The Watkins Firm has developed a comprehensive library of proven, successful contracts for almost any given business purpose. We are prepared to customize your Membership Interest Purchase Agreement or MIPA to the transaction at hand, while protecting the integrity of the proposed transaction, as well as your own interests.
These contracts are regularly updated based upon changes to federal, state and local laws and regulations. We save our clients time and money by carefully crafting contracts which are specifically tailored to their unique applications. Our contracts are designed to capture the entire agreement between the parties, the specific deliverables of each party and the “benefit of the bargain” anticipated by the contract or relationship.
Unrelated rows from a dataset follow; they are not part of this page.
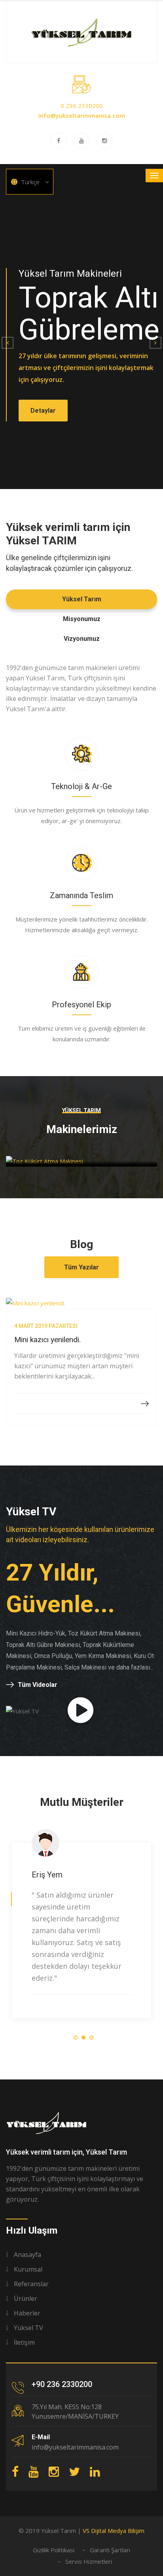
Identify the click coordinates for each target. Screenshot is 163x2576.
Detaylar (43, 410)
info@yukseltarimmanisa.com (81, 115)
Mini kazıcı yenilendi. (47, 1339)
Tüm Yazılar (81, 1267)
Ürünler (25, 2298)
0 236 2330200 (82, 106)
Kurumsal (28, 2269)
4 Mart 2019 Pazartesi (46, 1326)
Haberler (27, 2313)
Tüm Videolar (37, 1684)
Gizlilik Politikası (53, 2550)
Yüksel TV (28, 2327)
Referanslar (31, 2283)
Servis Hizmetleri (88, 2561)
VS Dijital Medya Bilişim (113, 2530)
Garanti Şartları (110, 2550)
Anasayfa (27, 2254)
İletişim (24, 2342)
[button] (7, 343)
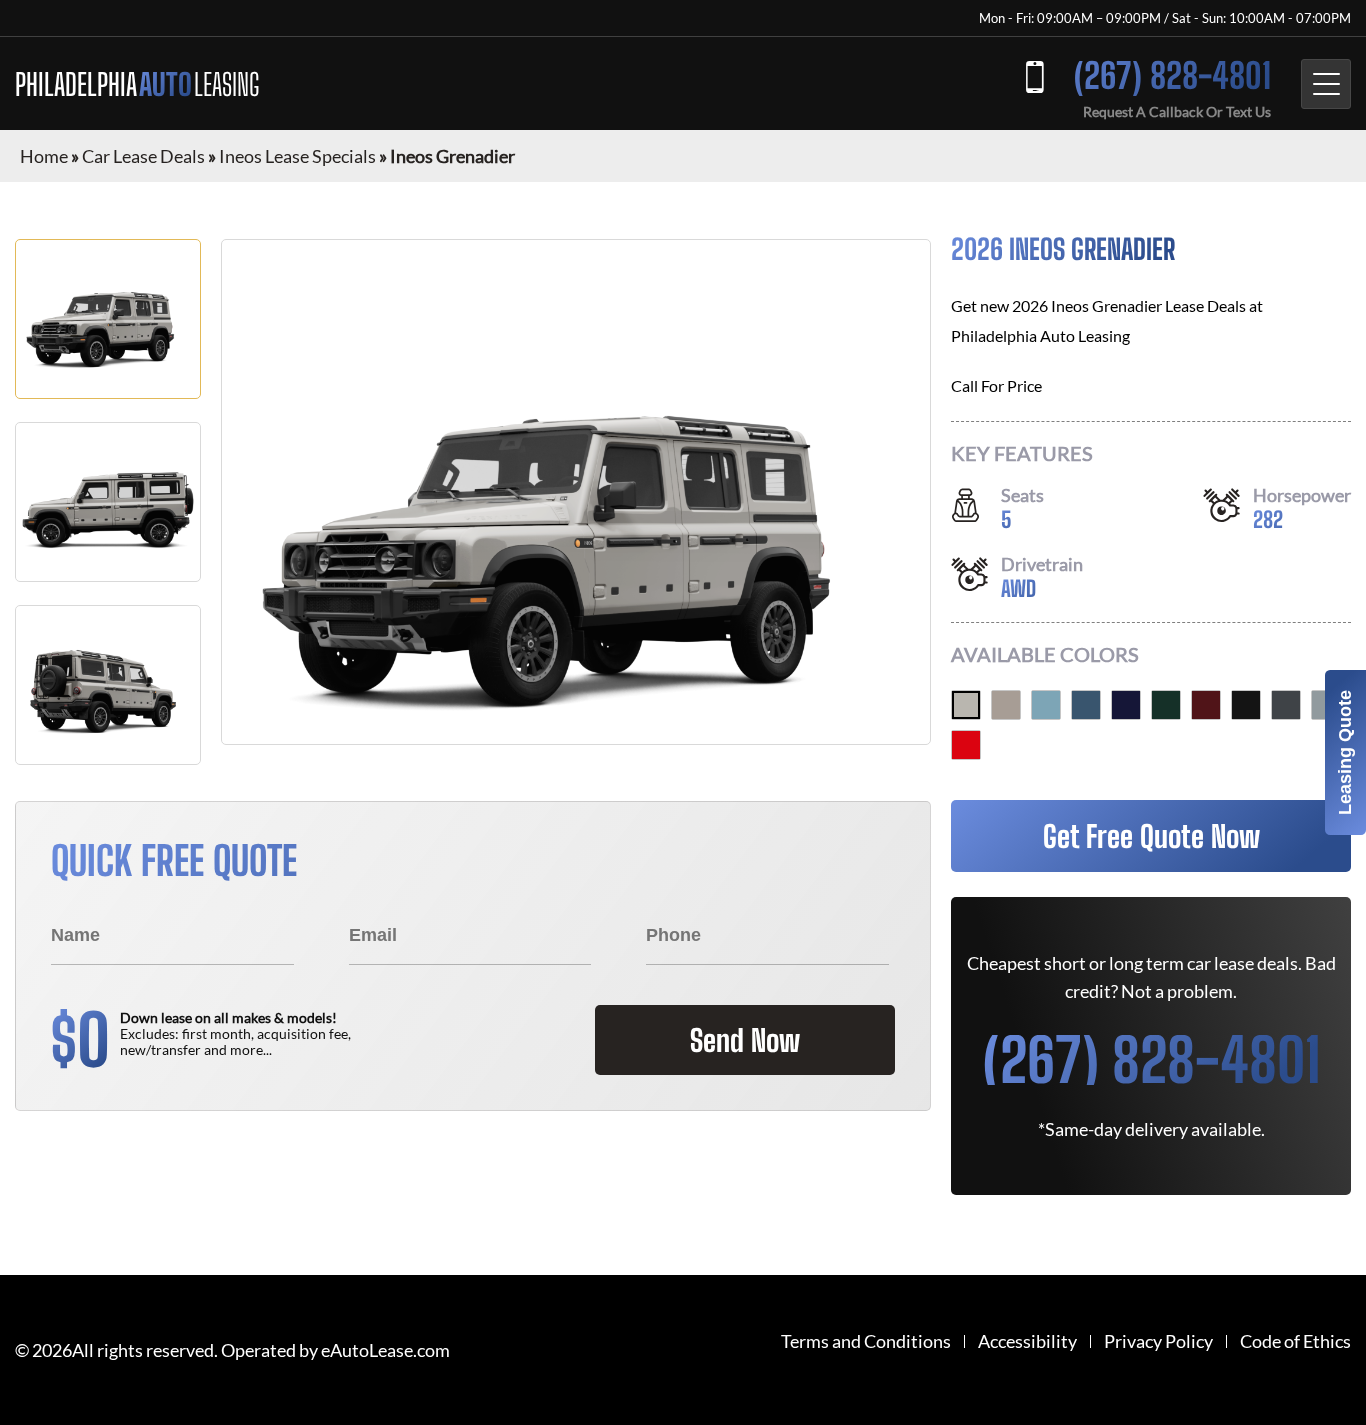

A strong contract should not only capture the essence of the transaction, but anticipate any issue which might arise and provide a road map for the parties to work through the transaction to a successful conclusion.
When transactions are based upon downloaded forms, or a contract from a previous situation which is “modified” to work there are too many ambiguities and too much room for dispute. California has some of the most sophisticated, complex and constantly changing laws and regulatory compliance issues in the country. Our goal is to facilitate successful transactions for our clients while reducing or eliminating challenges which might otherwise interrupt the transaction or result in a dispute between the parties.
This is why it is so important to work with our experienced mergers and acquisitions attorneys as you approach your MIPA transaction, or any LLC business startup, corporate business formation, merger, asset purchase, stock purchase or other purchase and sale transaction.
Call 858-535-1511 for a Free Consultation
As a business, we understand the importance of protecting your business interests during a Membership Interest Purchase Agreement or MIPA transaction, or any mergers and acquisitions transaction.
We get to know your business and understand your goals and objectives so that we can provide the most effective combination of advice and services to help you reach them. We have worked with literally thousands of local, regional, and national businesses and can help you to avoid disputes and pitfalls, and successfully complete your MIPA transaction. We invite you to a complimentary, thorough, insightful conversation.